Step 1: Starting with the core - an HTML parser

As I already mentioned, our AST will be consisted of 3 node types, which means that we will have to create an ENUM that will contain the values element, props and value. This way the node types won't be hardcoded and patching the code can be very easy:

Step 1.1: Define node types ENUM

Changed package.json

@@ -1,5 +1,6 @@
 ┊1┊1┊{
 ┊2┊2┊  "name": "jsx-runtime",
+┊ ┊3┊  "version": "0.1.0",
 ┊3┊4┊  "description": "A runtime version of JSX",
 ┊4┊5┊  "main": "build/jsx-runtime.js",
 ┊5┊6┊  "repository": {

Added src/index.js

@@ -0,0 +1,5 @@
+┊ ┊1┊const types = {
+┊ ┊2┊  element: 'element',
+┊ ┊3┊  value: 'value',
+┊ ┊4┊  props: 'props',
+┊ ┊5┊}🚫↵

Since we had 3 node types, it means that for each of them we should have a dedicated parsing function:

Step 1.2: Define parse functions stubs

Changed src/index.js

@@ -2,4 +2,40 @@
 ┊ 2┊ 2┊  element: 'element',
 ┊ 3┊ 3┊  value: 'value',
 ┊ 4┊ 4┊  props: 'props',
-┊ 5┊  ┊}🚫↵
+┊  ┊ 5┊}
+┊  ┊ 6┊
+┊  ┊ 7┊const parseElement = (str) => {
+┊  ┊ 8┊  let match
+┊  ┊ 9┊  let length
+┊  ┊10┊
+┊  ┊11┊  const node = {
+┊  ┊12┊    type: types.element,
+┊  ┊13┊    props: parseProps(''),
+┊  ┊14┊    children: [],
+┊  ┊15┊    length: 0,
+┊  ┊16┊    name: '',
+┊  ┊17┊  }
+┊  ┊18┊
+┊  ┊19┊  return node
+┊  ┊20┊}
+┊  ┊21┊
+┊  ┊22┊const parseProps = (str) => {
+┊  ┊23┊  let match
+┊  ┊24┊  let length
+┊  ┊25┊
+┊  ┊26┊  const node = {
+┊  ┊27┊    type: types.props,
+┊  ┊28┊    length: 0,
+┊  ┊29┊    props: {},
+┊  ┊30┊  }
+┊  ┊31┊
+┊  ┊32┊  return node
+┊  ┊33┊}
+┊  ┊34┊
+┊  ┊35┊const parseValue = (str) => {
+┊  ┊36┊  return {
+┊  ┊37┊    type: types.value,
+┊  ┊38┊    length: str.length,
+┊  ┊39┊    value: str.trim(),
+┊  ┊40┊  }
+┊  ┊41┊}

Each function creates the basic node type and returns it. Note that at the begnning of the scope of each function I've defined a couple of variables:

let match - which will be used to store regular expression matches on the fly.
let length - which will be used to store the length of the match so we can trim the JSX code string right after and accumulate it in node.length.

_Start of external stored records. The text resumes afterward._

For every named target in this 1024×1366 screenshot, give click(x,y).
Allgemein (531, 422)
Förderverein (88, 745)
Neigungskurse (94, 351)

For now the parseValue() function is pretty straight forward and just returns a node which wraps the given string.

We will begin with the implementation of the element node and we will branch out to other nodes as we go. First we will try to figure out the name of the element. If an element tag opener was not found, we will assume that the current part of the code is a value:

Step 1.3: Check if value node

Changed src/index.js

@@ -16,6 +16,19 @@
 ┊16┊16┊    name: '',
 ┊17┊17┊  }
 ┊18┊18┊
+┊  ┊19┊  match = str.match(/<(\w+)/)
+┊  ┊20┊
+┊  ┊21┊  if (!match) {
+┊  ┊22┊    str = str.split('<')[0]
+┊  ┊23┊
+┊  ┊24┊    return parseValue(str)
+┊  ┊25┊  }
+┊  ┊26┊
+┊  ┊27┊  node.name = match[1]
+┊  ┊28┊  length = match.index + match[0].length
+┊  ┊29┊  str = str.slice(length)
+┊  ┊30┊  node.length += length
+┊  ┊31┊
 ┊19┊32┊  return node
 ┊20┊33┊}

Up next, we need to parse the props. To make things more efficient, we will need to first find the tag closer so we can provide the parseProps() method the relevant part of the string:

Step 1.4: Parse props

Changed src/index.js

@@ -29,6 +29,15 @@
 ┊29┊29┊  str = str.slice(length)
 ┊30┊30┊  node.length += length
 ┊31┊31┊
+┊  ┊32┊  match = str.match(/>/)
+┊  ┊33┊
+┊  ┊34┊  if (!match) return node
+┊  ┊35┊
+┊  ┊36┊  node.props = parseProps(str.slice(0, match.index), values)
+┊  ┊37┊  length = node.props.length
+┊  ┊38┊  str = str.slice(length)
+┊  ┊39┊  node.length += length
+┊  ┊40┊
 ┊32┊41┊  return node
 ┊33┊42┊}

Now that we've plucked the right substring, we can go ahead and implement the parseProps() function logic:

Step 1.5: Implement props parsing logic

Changed src/index.js

@@ -51,6 +51,27 @@
 ┊51┊51┊    props: {},
 ┊52┊52┊  }
 ┊53┊53┊
+┊  ┊54┊  const matchNextProp = () => {
+┊  ┊55┊    match =
+┊  ┊56┊      str.match(/ *\w+="(?:.*[^\\]")?/) ||
+┊  ┊57┊      str.match(/ *\w+/)
+┊  ┊58┊  }
+┊  ┊59┊
+┊  ┊60┊  matchNextProp()
+┊  ┊61┊
+┊  ┊62┊  while (match) {
+┊  ┊63┊    const propStr = match[0]
+┊  ┊64┊    let [key, ...value] = propStr.split('=')
+┊  ┊65┊    node.length += propStr.length
+┊  ┊66┊    key = key.trim()
+┊  ┊67┊    value = value.join('=')
+┊  ┊68┊    value = value ? value.slice(1, -1) : true
+┊  ┊69┊    node.props[key] = value
+┊  ┊70┊    str = str.slice(0, match.index) + str.slice(match.index + propStr.length)
+┊  ┊71┊
+┊  ┊72┊    matchNextProp()
+┊  ┊73┊  }
+┊  ┊74┊
 ┊54┊75┊  return node
 ┊55┊76┊}

The logic is pretty straight forward - we iterate through the string, and each time we try match the next key->value pair. Once a pair wasn't found, we return the node with the accumulated props. Note that providing only an attribute with no value is also a valid syntax which will set its value to true by default, thus the / *\w+/ regexp. Let's proceed where we left of with the element parsing implementation.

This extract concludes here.